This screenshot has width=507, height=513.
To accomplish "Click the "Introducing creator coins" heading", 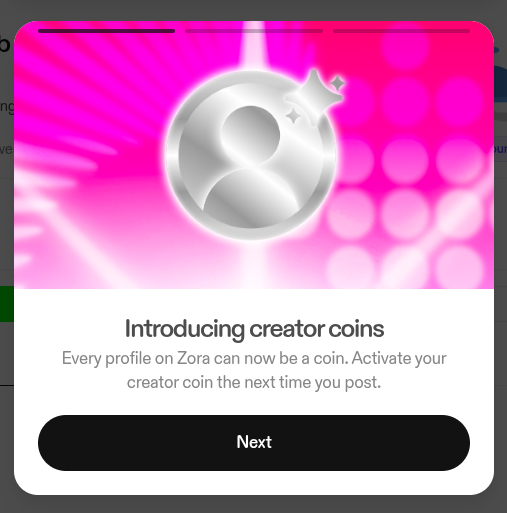I will pyautogui.click(x=254, y=329).
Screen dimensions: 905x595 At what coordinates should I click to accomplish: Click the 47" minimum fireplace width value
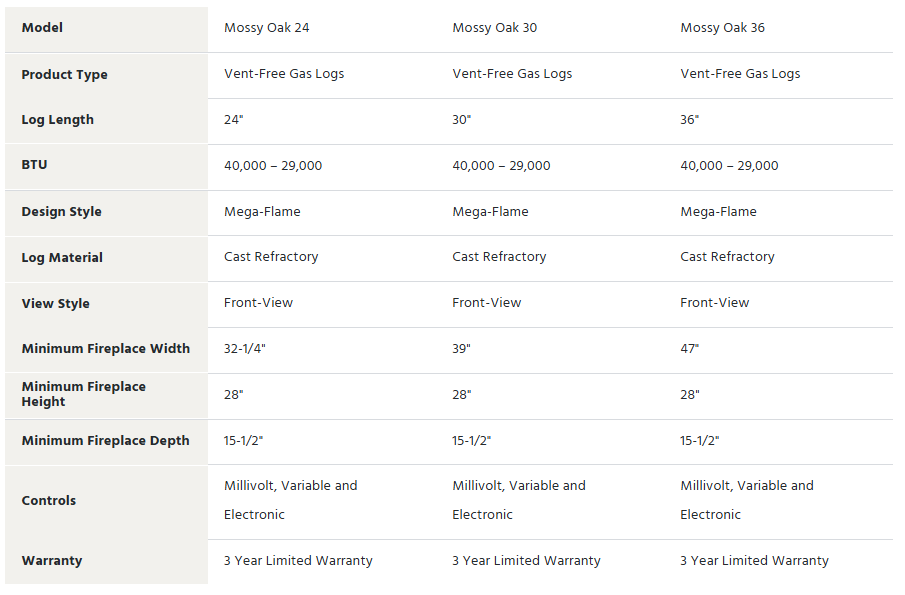(689, 349)
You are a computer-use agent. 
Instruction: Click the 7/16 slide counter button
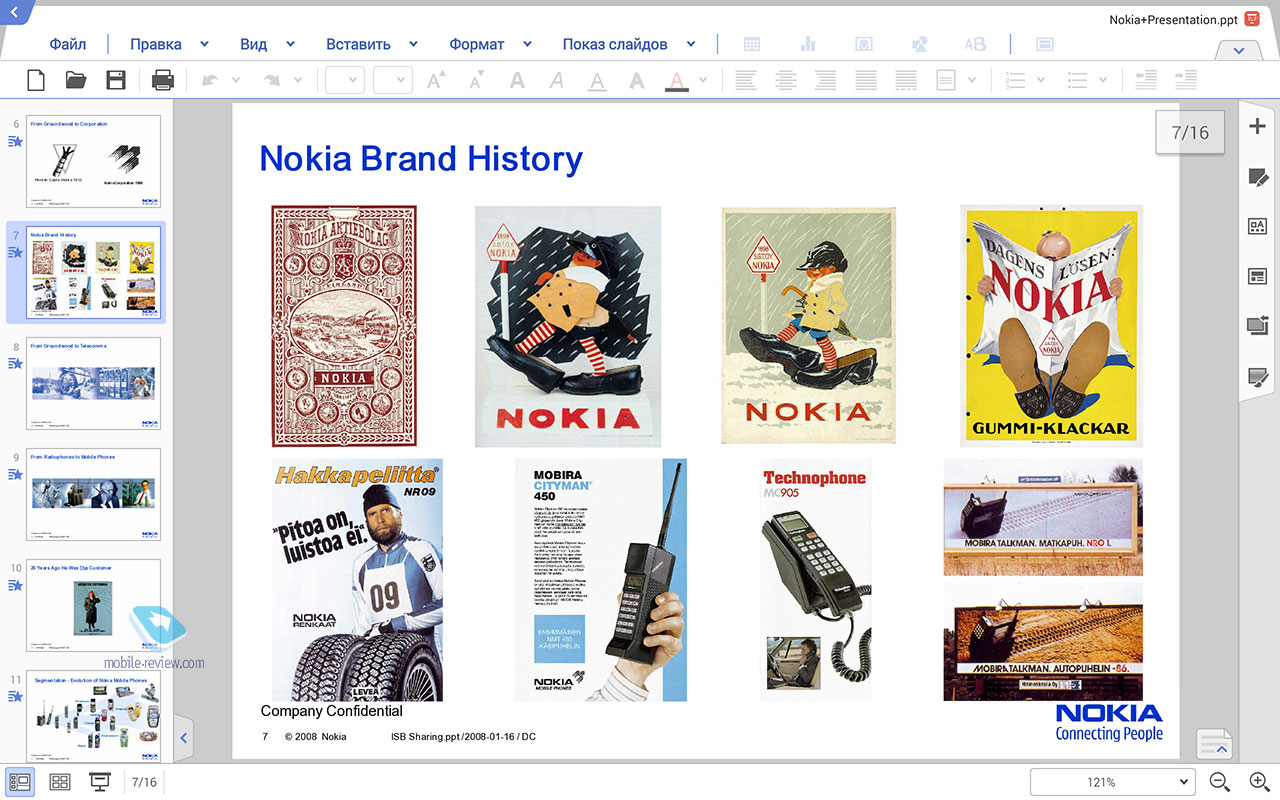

--------------------------------

Print only the lines from the line that contains "Screen dimensions: 905x595" to the final line of the data, inclusive. Pictures stay out.

Screen dimensions: 905x595 At what coordinates should I click to accomplish: Click the 47" minimum fireplace width value
(689, 349)
You are a computer-use agent. 
Instruction: Click the 7/16 slide counter button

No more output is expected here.